Jest zbrodnia, jest zagadka, jest śledztwo. Jednak przygotujcie się na to, że to nie będzie typowe dochodzenie. W centrum opowieści znalazł się Fang Yi-jen (Hsiao-chuan Chang), kryminalistyk z zespołem Aspergera, który odkrywa, że jego dawno niewidziana córka może być powiązana z makabryczną zbrodnią. Mężczyzna zawiera układ z Hsu Hai-Yin (Wei-Ning Hsu), dociekliwą dziennikarką, z którą wymienia się informacjami i razem starają się dojść do prawdy zanim zdoła to zrobić policja. W tym czasie w mieście dochodzi do kolejnych dziwnych zbrodni.
Opowieść nie szczędzi nam dramatycznych momentów i zagłębia się zarówno w psychikę i przeszłość głównych bohaterów, jak i ofiar, ukazując ich udręczone oblicza. Narracja momentami zwalnia, by skupić się na szczegółach nadających widowisku głębi. Przez to serial, że się tak po młodzieżowemu wyrażę, zamula. Jakkolwiek z czasem przywykłem do tego całego grzebania w duszy, które jest nieustannym przerywnikiem toczącej się akcji. Jednocześnie muszę zaznaczyć, iż jest to grzebanie na wyrost, nieco pokraczne, ale ostatecznie ujmujące swoją ckliwą poetyką.

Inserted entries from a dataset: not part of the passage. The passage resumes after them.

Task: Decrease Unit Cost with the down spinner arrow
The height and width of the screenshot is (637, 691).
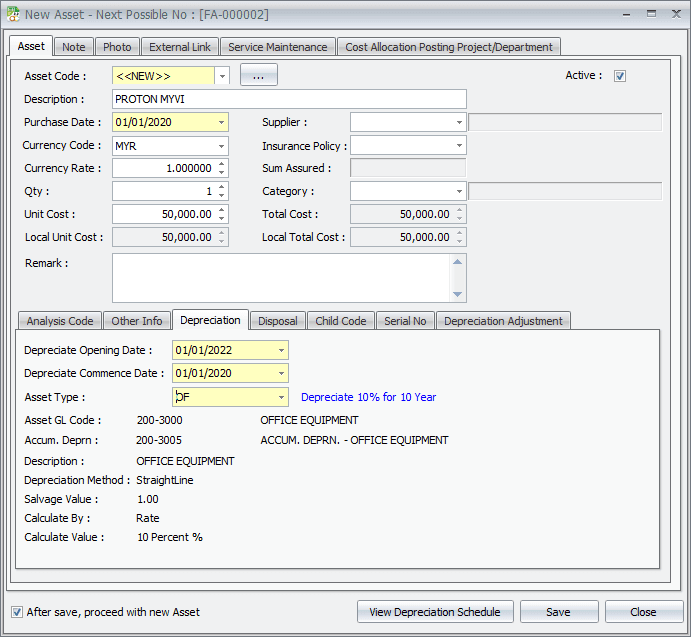Action: (x=221, y=218)
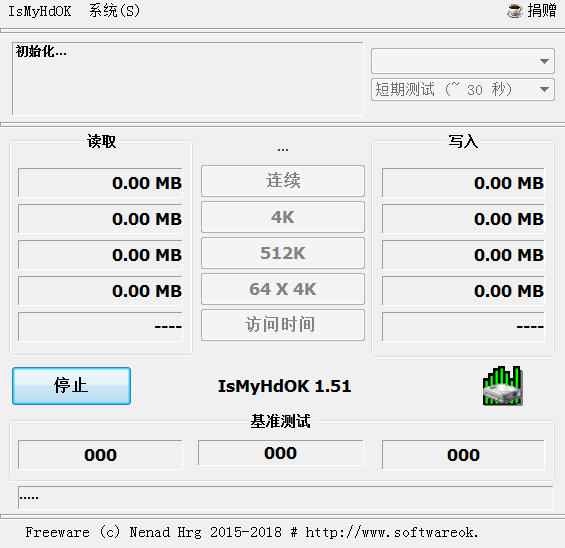Screen dimensions: 565x548
Task: Click the bottom progress bar showing dots
Action: [x=285, y=498]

Warto również zaznaczyć, że “The Victims’ Game” to przewrotna produkcja.
Zagadka zbrodni pokieruje bohaterów w stronę wyjątkowo nieoczywistego finału. Jeśli lubicie zaskoczenia, tutaj ich nie unikniecie. Nawet jeśli na końcu stwierdzicie, iż historia jest grubymi nićmi szyta, to dostaniecie trochę emocjonujących i zaskakujących momentów.
Trzeba również oddać, że tajwańska historia nie boi się pokazywać widzowi dosyć obrazowej zbrodni. Nie znajdziecie tu krwawej wykwintności “Hannibala”, ale oszczędzono nam również eskalowania mordem w stylu “Dextera”. Twórcy nie mieli skrupułów sięgać po turpizm, ale zrobili to z wyczuciem.
Od strony realizacyjnej serial jest synonimem solidności. To ładnie nakręcona produkcja, aczkolwiek nie oczekujcie od niej wodotrysków. Zdarzają się również pomniejsze błędy, gdzie w jednym ujęciu widzimy bohatera bez rękawiczek, a w kolejnym jest w nie przyodziany. Jednak najbardziej irytujące jest to, że chwilami aktorzy nieprzyjemnie teatralizują, ale da się to znieść. Azjatycka to przypadłość, że czasem melodramat dosłownie ogłusza.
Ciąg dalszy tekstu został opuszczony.